__What you should do__
Write out, without any change, the lines in the material below that run from the line with "Task: Sort files by Name column header" through the line with "You are a computer-use agent. The", both included.

__Given entries__

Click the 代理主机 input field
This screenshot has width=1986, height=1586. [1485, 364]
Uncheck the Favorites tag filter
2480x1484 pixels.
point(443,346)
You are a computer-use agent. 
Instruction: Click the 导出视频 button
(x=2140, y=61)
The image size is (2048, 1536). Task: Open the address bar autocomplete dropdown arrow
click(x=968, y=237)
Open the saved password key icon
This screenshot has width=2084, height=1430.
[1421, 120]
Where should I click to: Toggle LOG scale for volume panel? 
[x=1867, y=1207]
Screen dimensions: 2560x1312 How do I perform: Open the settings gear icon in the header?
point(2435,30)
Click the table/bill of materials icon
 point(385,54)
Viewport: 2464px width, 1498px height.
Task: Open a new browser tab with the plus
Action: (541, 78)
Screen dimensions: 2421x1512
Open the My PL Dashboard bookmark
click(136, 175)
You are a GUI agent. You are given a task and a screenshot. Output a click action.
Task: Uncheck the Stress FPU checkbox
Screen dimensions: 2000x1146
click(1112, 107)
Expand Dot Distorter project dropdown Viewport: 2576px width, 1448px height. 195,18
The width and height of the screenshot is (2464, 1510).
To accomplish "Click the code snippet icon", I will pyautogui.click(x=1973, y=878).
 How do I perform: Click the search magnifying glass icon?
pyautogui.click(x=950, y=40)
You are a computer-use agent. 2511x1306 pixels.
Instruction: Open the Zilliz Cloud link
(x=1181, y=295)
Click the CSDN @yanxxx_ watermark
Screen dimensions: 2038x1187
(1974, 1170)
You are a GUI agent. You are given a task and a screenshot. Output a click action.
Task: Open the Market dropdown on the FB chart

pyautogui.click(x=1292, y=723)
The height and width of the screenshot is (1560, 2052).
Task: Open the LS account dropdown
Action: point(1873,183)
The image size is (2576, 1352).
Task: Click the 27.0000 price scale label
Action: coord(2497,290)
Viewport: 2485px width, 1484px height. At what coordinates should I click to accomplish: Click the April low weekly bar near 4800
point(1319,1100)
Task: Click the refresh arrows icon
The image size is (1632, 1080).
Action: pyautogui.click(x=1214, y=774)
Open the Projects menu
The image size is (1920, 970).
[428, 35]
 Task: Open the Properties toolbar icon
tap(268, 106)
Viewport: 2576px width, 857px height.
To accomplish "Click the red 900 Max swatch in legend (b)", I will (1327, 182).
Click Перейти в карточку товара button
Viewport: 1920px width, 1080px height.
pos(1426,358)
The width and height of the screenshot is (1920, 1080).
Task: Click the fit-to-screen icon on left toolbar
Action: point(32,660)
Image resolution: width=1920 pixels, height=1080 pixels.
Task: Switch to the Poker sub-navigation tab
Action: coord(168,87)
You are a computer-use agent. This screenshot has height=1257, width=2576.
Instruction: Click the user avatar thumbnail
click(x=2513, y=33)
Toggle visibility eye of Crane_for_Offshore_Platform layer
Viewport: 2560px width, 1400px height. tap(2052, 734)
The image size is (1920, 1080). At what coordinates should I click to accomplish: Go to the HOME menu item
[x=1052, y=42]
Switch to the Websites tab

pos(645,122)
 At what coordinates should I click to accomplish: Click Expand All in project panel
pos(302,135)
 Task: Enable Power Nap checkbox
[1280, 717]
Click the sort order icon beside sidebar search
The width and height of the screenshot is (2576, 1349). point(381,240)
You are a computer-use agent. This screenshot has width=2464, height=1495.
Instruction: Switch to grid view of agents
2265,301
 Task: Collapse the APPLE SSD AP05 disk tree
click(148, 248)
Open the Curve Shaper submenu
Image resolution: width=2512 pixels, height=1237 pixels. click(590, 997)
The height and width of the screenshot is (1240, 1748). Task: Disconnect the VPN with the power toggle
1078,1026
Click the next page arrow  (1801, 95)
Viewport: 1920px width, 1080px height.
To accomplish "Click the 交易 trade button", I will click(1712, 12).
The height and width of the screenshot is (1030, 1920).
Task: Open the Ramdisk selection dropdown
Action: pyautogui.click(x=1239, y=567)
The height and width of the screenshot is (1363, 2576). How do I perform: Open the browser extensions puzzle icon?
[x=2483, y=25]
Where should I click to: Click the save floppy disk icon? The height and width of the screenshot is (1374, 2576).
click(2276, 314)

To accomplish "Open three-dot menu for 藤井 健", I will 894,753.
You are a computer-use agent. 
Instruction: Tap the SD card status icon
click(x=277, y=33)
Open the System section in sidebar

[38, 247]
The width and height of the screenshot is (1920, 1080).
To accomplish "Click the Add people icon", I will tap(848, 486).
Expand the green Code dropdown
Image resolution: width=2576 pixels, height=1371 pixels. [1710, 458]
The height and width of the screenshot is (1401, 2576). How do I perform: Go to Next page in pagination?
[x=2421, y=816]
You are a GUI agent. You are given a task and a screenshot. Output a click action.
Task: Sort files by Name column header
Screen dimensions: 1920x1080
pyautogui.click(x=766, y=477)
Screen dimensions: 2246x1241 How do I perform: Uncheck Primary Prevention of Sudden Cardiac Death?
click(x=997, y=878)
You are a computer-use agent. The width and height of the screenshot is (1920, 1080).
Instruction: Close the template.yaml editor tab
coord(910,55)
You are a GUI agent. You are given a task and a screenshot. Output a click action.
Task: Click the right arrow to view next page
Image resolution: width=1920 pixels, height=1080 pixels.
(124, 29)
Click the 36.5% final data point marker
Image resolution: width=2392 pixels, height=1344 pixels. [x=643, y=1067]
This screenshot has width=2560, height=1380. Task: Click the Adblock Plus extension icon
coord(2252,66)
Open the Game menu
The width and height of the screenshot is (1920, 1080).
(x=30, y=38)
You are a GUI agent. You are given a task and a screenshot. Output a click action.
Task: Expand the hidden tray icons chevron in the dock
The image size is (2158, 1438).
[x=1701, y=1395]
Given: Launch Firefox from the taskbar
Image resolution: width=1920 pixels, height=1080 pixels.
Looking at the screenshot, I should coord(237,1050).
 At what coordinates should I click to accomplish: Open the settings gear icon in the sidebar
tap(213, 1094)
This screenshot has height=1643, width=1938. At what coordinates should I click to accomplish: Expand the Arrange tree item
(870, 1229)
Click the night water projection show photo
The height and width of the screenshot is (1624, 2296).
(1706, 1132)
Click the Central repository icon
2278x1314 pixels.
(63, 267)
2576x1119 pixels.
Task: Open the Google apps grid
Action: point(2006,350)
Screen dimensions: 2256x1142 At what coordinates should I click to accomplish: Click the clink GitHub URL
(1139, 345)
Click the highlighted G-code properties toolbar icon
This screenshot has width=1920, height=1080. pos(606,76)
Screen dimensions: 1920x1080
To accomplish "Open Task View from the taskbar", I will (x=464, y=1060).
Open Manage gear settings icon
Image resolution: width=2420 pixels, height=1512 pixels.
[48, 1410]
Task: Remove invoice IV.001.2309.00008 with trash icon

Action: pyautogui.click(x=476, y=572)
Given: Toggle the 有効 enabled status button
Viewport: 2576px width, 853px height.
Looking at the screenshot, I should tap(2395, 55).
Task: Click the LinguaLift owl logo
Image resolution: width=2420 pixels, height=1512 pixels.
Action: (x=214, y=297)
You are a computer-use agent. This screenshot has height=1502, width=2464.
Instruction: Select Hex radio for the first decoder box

__Your response__
Task: Sort files by Name column header
Screen dimensions: 1920x1080
pyautogui.click(x=766, y=477)
Screen dimensions: 2246x1241 How do I perform: Uncheck Primary Prevention of Sudden Cardiac Death?
click(x=997, y=878)
You are a computer-use agent. The width and height of the screenshot is (1920, 1080).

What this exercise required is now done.